The trustees were particularly frustrated that they were losing a 1515 masterpiece by Titian, the greatest painter of Renaissance Venice, because its owner, the 3rd Earl of Halifax, had decided to sell it. Portrait of a Man, loaned to the gallery since 1992, has been in Britain since the early 18th century and “has always been regarded as one of its greatest works of art”, the trustees said. It is reportedly being marketed for about £69 million. “Removed from the walls of the National Gallery, (it) will almost certainly be sold abroad,” they said.
Even the £6 million needed to save the pair of Canalettos was too much — even though experts had advised David Lammy, the Culture Minister, to place a temporary stop on their export.
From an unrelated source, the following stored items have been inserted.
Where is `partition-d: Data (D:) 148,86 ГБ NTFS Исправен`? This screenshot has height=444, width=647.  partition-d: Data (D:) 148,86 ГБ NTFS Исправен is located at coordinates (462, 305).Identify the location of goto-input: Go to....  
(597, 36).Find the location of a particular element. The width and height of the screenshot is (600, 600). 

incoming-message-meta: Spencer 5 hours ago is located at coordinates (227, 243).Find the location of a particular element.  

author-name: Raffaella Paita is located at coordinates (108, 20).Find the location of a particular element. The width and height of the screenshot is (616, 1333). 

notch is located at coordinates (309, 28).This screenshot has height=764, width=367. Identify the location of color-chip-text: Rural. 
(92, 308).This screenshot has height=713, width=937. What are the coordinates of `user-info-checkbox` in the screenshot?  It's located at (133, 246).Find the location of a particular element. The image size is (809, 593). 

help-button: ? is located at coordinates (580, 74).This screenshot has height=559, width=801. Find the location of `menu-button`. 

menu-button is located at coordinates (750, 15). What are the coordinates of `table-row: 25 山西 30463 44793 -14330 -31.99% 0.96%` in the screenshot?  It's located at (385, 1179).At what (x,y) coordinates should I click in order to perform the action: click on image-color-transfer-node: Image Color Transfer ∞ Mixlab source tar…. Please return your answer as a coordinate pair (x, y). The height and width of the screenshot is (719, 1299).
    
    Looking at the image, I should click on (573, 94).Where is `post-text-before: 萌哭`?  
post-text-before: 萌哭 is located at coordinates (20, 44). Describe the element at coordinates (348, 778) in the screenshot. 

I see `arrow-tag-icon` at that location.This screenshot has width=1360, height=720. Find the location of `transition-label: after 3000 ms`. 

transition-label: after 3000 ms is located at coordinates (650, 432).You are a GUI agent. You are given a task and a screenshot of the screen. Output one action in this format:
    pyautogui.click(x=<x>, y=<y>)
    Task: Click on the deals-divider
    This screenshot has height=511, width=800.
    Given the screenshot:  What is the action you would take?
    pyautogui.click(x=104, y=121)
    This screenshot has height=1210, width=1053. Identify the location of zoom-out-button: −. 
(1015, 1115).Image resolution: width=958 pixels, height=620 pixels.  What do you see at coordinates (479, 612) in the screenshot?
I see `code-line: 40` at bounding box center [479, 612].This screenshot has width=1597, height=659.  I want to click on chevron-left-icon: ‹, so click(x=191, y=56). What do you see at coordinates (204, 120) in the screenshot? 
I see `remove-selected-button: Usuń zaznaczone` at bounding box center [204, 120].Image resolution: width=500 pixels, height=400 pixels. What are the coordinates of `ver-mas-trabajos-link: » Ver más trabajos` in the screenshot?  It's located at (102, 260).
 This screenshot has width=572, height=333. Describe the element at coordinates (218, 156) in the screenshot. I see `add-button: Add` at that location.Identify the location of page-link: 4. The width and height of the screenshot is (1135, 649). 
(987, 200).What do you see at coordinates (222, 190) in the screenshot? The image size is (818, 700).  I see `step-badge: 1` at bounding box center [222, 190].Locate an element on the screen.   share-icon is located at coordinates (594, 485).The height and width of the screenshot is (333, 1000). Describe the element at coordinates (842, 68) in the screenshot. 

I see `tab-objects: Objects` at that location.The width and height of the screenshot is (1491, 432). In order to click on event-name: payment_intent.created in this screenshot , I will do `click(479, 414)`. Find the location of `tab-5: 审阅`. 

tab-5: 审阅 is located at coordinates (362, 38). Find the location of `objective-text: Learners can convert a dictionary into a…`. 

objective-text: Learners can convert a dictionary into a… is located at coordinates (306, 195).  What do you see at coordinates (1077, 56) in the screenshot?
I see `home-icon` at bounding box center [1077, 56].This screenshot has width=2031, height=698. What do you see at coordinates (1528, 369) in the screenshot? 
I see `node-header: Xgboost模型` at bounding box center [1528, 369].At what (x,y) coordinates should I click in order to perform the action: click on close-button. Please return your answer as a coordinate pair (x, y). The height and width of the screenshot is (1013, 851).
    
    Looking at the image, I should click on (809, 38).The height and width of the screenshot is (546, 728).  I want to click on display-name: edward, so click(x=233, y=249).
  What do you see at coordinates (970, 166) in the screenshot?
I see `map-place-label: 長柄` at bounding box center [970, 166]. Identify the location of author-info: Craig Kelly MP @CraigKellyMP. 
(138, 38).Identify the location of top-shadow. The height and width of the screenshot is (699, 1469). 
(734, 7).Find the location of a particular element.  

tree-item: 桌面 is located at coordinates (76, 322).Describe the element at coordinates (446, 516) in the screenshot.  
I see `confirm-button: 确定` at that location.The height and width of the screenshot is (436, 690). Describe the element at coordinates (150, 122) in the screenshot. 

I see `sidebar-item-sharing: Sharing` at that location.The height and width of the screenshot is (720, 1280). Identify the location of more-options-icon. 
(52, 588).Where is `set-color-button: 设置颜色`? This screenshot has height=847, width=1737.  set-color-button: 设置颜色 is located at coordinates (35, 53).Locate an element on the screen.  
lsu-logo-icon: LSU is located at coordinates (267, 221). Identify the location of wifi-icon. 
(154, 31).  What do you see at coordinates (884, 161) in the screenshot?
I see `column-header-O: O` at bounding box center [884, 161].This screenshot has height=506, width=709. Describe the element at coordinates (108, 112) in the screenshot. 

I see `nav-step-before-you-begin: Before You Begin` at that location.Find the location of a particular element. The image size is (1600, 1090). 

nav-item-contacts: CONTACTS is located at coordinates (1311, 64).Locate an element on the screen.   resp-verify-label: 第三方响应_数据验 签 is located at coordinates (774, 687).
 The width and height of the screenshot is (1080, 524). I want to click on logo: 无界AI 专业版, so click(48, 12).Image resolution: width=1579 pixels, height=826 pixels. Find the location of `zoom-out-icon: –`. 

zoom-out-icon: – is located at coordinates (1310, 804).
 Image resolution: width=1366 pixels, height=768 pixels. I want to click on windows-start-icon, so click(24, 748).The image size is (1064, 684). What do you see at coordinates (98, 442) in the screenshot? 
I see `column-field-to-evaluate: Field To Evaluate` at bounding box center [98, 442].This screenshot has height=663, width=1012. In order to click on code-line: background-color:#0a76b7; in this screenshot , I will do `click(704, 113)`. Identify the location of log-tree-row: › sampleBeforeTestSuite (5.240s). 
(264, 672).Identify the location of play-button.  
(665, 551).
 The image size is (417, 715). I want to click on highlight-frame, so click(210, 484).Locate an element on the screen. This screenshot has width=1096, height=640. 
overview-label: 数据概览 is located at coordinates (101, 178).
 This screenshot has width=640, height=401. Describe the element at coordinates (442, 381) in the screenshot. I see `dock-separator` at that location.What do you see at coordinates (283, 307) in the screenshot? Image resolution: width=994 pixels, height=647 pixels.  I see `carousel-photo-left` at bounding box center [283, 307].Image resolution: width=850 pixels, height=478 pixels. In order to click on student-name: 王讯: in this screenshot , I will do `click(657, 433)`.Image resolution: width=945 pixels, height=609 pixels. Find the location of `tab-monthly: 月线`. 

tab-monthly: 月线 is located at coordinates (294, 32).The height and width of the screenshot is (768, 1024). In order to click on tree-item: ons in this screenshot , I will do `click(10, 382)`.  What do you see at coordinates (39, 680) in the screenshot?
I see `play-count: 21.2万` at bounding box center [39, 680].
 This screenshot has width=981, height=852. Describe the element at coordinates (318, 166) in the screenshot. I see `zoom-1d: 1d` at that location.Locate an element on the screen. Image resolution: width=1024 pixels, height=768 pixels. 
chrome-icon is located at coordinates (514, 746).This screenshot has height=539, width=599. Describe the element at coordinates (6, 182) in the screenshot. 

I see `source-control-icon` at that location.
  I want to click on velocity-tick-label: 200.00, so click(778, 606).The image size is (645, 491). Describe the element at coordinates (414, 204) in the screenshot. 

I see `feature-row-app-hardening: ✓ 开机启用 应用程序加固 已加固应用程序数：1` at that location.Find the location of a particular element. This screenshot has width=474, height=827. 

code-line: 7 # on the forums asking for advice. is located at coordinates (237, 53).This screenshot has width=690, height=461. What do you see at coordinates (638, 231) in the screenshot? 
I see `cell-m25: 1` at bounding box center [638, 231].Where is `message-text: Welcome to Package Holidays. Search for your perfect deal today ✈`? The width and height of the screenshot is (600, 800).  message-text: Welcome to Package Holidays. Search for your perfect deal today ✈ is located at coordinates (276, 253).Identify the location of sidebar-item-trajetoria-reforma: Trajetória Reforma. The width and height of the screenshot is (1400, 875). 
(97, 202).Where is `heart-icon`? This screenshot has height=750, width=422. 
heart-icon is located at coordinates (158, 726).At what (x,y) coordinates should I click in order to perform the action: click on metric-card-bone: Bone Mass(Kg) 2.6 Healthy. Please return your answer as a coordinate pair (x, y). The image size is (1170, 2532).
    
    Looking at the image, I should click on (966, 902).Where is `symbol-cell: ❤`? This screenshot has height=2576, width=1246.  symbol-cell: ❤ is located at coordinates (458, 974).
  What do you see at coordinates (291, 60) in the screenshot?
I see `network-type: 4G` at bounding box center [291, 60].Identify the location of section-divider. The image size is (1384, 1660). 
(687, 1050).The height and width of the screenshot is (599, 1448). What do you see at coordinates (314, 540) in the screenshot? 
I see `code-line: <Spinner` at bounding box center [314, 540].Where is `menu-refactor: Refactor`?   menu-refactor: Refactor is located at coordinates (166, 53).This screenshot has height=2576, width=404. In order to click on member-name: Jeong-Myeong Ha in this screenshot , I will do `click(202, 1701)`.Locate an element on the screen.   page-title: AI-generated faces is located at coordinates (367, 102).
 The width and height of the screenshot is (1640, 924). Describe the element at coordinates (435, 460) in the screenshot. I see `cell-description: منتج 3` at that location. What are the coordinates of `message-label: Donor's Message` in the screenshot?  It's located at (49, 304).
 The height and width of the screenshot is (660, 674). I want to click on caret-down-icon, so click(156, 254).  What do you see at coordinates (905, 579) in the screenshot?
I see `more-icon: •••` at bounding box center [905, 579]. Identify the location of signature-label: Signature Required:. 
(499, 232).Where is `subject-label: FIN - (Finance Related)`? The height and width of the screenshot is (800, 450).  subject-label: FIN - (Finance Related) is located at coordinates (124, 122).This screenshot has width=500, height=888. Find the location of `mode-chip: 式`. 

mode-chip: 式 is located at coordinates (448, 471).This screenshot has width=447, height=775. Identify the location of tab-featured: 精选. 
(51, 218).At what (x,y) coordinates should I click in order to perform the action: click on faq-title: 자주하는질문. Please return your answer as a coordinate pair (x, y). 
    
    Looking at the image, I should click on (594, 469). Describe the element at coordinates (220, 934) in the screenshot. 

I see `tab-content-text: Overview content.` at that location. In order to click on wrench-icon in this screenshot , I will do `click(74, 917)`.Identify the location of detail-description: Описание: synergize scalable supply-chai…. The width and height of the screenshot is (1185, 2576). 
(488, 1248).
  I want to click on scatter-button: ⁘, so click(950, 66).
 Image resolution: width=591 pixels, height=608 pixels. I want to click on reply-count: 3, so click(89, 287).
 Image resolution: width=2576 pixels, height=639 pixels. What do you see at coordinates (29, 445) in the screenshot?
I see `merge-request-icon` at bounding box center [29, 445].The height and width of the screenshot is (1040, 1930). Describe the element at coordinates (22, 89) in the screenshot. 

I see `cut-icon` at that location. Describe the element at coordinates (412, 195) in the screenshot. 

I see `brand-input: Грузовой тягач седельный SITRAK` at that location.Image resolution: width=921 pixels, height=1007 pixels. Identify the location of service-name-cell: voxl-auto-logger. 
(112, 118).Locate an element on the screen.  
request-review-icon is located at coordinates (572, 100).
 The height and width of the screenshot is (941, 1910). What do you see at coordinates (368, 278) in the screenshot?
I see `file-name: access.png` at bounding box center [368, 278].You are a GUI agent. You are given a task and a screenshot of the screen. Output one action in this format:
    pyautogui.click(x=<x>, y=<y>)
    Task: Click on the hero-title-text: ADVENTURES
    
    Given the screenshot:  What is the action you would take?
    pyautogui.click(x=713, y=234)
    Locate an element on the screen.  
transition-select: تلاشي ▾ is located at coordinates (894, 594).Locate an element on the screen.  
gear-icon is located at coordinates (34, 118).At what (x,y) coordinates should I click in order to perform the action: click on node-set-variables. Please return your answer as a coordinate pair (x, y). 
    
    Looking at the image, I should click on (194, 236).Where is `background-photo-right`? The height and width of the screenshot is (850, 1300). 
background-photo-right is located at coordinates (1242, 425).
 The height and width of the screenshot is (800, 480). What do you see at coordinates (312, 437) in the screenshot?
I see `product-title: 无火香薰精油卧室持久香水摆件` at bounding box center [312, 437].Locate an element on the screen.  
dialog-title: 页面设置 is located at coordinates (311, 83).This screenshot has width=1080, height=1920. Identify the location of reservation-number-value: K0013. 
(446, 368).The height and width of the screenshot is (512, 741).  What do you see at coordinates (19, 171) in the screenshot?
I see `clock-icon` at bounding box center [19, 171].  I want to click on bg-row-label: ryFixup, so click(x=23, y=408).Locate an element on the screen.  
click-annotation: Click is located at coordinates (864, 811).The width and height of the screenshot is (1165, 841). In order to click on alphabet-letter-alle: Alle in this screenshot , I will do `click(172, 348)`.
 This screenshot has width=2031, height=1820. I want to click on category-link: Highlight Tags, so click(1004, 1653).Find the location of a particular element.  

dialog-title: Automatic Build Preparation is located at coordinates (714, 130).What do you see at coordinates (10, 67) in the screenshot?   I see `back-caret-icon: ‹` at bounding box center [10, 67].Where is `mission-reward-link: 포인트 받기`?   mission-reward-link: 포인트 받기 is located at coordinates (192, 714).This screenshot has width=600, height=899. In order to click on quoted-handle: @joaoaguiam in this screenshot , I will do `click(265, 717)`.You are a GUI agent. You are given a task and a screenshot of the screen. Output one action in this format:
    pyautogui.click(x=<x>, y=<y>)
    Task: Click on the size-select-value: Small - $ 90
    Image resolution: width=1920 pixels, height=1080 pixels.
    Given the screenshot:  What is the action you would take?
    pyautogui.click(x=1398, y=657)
The deadline for matching the purchase price expires tonight, and no public institution is expected to come forward — despite the popularity of the Canaletto in Venice show at the Queen’s Gallery in Buckingham Palace.
The Fitzwilliam Museum, in Cambridge, is also facing the loss of an important painting by François Boucher, the 18th-century French master, The Times has learnt. It had been on loan for some 11 years, but its owners now want it back. Duncan Robinson, its director, said that he suspected that they would sell it and that he feared such losses would be increasingly common: “We’re very vulnerable at the moment nationally. I see very little hope unless the tax laws can be altered.”
In 2004 about 25 objects, worth a total of £46.4 million, were initially refused a licence by the Government’s advisory body, the Reviewing Committee on the Export of Works of Art. Of those, only nine objects, worth £5.6 million, were saved.
The committee looks at whether an object is so closely connected with national history and life that its departure would be a misfortune and whether it is of importance aesthetically or for study. It can only place a temporary stop on an export and wait for an institution to buy the piece. Other nations have tougher restrictions. Under Italian law, nothing more than 50 years old can be exported without a licence.
Sir Hugh Leggatt, the former Museums and Galleries Commissioner, wrote last week to Gordon Brown, the Chancellor, to suggest that such treasures should be subject to “new, far-reaching fiscal arrangements”. He said that a ban on exports would be unacceptable but that “a substantial tax should be levied on any such object which leaves this country”.